- _EXTRACTED INFORMATION_
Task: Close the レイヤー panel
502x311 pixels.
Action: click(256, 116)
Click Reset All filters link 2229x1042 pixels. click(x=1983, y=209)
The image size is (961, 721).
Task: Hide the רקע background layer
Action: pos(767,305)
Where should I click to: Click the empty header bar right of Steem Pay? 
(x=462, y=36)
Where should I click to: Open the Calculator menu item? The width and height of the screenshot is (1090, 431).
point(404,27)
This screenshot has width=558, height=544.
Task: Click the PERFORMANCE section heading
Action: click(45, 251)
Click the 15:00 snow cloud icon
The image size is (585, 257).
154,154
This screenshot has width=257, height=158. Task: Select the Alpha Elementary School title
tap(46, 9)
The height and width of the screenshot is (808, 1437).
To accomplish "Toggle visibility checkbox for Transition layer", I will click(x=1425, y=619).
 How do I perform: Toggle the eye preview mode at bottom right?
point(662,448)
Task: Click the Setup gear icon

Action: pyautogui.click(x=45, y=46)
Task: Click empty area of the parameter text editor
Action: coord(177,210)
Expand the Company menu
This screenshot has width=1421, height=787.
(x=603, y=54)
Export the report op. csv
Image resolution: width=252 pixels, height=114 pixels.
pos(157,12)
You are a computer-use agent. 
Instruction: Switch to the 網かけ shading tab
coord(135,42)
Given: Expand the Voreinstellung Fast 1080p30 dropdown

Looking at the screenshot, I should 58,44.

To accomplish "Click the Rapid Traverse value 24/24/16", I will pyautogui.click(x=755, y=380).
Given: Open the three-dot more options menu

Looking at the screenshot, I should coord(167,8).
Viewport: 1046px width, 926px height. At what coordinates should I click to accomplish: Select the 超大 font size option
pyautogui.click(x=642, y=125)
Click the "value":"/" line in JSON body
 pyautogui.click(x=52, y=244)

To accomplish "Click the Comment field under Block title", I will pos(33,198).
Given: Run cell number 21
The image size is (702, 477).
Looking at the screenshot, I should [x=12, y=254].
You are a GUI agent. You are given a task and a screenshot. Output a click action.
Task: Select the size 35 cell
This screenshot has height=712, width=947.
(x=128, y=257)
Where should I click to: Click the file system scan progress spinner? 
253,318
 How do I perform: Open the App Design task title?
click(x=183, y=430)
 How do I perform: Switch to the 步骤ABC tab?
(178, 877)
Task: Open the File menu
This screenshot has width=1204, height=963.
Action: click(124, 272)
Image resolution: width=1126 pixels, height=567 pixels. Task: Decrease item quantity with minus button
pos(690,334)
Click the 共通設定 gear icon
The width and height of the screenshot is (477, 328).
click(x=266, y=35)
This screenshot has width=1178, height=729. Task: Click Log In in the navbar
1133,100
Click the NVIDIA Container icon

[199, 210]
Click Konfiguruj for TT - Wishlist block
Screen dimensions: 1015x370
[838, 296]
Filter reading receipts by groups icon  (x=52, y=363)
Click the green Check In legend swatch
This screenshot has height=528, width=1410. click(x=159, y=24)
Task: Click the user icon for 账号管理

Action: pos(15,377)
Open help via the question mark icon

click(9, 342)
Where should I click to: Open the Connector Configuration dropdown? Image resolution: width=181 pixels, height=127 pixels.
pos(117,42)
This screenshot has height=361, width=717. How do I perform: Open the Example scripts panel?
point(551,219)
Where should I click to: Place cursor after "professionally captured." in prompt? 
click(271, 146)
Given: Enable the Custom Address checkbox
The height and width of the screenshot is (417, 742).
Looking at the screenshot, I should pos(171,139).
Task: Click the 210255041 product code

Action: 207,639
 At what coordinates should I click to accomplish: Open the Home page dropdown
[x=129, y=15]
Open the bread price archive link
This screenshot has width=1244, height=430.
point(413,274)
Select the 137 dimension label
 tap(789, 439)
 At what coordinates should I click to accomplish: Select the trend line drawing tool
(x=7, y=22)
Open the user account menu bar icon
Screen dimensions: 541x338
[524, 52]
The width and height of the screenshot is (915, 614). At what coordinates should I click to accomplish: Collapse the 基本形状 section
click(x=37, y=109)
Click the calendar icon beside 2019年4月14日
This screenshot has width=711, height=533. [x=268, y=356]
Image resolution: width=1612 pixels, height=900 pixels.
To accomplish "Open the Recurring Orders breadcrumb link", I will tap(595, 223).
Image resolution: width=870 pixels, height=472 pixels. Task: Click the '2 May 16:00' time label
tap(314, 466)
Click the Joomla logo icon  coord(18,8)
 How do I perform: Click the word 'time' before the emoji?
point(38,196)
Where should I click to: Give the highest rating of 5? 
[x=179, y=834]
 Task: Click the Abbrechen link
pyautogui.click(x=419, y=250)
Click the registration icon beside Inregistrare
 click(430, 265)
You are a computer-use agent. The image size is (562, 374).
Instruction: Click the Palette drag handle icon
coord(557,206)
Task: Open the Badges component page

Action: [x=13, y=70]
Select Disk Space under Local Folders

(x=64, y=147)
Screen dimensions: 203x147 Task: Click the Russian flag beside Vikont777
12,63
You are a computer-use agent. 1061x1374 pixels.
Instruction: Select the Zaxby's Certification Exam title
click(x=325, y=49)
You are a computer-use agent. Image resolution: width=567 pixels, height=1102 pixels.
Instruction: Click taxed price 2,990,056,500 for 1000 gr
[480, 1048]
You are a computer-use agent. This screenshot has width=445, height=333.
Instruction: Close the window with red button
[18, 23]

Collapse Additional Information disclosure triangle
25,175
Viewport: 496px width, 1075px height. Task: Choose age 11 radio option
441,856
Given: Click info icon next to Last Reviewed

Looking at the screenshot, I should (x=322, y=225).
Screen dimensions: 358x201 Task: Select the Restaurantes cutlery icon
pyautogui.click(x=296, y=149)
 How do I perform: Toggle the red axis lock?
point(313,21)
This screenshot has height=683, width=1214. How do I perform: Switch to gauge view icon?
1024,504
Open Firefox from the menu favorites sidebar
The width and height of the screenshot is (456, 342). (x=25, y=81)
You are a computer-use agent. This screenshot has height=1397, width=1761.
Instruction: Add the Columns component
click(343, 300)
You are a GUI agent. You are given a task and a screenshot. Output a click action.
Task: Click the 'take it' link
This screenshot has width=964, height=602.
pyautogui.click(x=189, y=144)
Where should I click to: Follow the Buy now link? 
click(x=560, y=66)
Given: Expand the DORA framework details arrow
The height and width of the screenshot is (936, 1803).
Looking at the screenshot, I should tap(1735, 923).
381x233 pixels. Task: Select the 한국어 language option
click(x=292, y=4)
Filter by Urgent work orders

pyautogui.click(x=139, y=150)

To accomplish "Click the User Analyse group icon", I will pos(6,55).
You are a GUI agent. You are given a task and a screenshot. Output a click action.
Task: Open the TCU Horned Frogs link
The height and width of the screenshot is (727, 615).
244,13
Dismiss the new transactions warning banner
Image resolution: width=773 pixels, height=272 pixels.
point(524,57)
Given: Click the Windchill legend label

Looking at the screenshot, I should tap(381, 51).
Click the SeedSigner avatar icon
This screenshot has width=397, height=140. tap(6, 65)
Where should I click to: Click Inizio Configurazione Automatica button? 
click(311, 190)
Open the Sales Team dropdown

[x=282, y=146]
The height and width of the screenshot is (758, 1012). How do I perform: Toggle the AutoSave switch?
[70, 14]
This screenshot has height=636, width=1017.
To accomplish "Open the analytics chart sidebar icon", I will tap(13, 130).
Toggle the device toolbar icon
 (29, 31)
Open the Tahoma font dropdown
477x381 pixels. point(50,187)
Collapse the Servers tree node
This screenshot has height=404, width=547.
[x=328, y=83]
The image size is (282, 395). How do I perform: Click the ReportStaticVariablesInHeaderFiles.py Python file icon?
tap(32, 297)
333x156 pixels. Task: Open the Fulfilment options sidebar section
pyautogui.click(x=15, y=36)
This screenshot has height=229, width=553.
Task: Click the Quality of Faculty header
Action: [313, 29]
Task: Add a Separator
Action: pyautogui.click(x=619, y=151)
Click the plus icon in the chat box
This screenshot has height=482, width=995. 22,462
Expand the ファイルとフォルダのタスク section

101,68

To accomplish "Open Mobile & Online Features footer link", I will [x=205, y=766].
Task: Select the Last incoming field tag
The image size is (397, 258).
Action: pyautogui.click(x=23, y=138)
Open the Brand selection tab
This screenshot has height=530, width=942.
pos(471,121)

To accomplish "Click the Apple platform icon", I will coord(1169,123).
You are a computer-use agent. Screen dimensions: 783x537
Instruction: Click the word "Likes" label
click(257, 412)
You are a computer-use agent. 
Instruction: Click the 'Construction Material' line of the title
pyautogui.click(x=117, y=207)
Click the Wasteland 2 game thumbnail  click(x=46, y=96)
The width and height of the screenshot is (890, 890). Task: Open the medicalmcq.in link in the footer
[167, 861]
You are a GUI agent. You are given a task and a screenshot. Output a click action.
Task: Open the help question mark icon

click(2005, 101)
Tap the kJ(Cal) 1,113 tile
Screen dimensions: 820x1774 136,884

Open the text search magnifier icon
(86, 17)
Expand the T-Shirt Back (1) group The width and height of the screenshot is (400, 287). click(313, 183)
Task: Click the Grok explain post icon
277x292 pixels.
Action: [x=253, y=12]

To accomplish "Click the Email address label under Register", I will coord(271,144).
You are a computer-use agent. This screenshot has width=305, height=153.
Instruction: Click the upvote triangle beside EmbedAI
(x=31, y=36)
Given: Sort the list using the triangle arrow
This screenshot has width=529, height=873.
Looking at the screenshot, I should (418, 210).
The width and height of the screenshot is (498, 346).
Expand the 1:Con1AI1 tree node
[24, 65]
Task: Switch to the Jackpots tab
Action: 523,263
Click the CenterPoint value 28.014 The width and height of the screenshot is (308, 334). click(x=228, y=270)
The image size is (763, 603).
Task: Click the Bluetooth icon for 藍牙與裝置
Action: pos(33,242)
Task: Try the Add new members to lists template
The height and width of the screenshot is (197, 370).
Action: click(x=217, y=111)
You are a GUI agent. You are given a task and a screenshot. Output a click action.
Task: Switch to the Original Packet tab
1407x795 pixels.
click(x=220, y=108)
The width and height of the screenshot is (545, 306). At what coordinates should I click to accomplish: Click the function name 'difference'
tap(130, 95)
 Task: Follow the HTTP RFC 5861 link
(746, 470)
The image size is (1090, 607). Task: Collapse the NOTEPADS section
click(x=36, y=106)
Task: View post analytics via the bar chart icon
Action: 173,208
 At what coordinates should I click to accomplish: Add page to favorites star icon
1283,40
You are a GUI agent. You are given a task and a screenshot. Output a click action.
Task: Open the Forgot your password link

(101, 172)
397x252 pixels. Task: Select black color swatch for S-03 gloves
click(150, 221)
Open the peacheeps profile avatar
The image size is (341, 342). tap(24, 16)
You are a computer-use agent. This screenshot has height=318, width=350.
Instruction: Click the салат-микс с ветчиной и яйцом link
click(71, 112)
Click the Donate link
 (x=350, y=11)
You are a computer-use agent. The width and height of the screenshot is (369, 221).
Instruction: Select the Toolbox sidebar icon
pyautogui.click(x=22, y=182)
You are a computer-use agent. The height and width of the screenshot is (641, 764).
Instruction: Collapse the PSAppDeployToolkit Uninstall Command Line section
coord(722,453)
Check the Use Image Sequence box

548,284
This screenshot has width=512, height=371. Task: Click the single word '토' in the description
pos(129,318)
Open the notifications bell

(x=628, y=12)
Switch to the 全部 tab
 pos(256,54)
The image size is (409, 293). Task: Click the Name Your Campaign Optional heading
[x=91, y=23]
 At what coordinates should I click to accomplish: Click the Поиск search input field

- _SHORT PROBLEM_
Starting at the first line of the data and ending at the line that contains "Looking at the screenshot, I should 58,44.", pull out every line word for word, including both of those lines.

- _SOLUTION TO THE PROBLEM_
Task: Close the レイヤー panel
502x311 pixels.
Action: click(256, 116)
Click Reset All filters link 2229x1042 pixels. click(x=1983, y=209)
The image size is (961, 721).
Task: Hide the רקע background layer
Action: pos(767,305)
Where should I click to: Click the empty header bar right of Steem Pay? 
(x=462, y=36)
Where should I click to: Open the Calculator menu item? The width and height of the screenshot is (1090, 431).
point(404,27)
This screenshot has width=558, height=544.
Task: Click the PERFORMANCE section heading
Action: click(45, 251)
Click the 15:00 snow cloud icon
The image size is (585, 257).
154,154
This screenshot has width=257, height=158. Task: Select the Alpha Elementary School title
tap(46, 9)
The height and width of the screenshot is (808, 1437).
To accomplish "Toggle visibility checkbox for Transition layer", I will click(x=1425, y=619).
 How do I perform: Toggle the eye preview mode at bottom right?
point(662,448)
Task: Click the Setup gear icon

Action: pyautogui.click(x=45, y=46)
Task: Click empty area of the parameter text editor
Action: coord(177,210)
Expand the Company menu
This screenshot has width=1421, height=787.
(x=603, y=54)
Export the report op. csv
Image resolution: width=252 pixels, height=114 pixels.
pos(157,12)
You are a computer-use agent. 
Instruction: Switch to the 網かけ shading tab
coord(135,42)
Given: Expand the Voreinstellung Fast 1080p30 dropdown

Looking at the screenshot, I should 58,44.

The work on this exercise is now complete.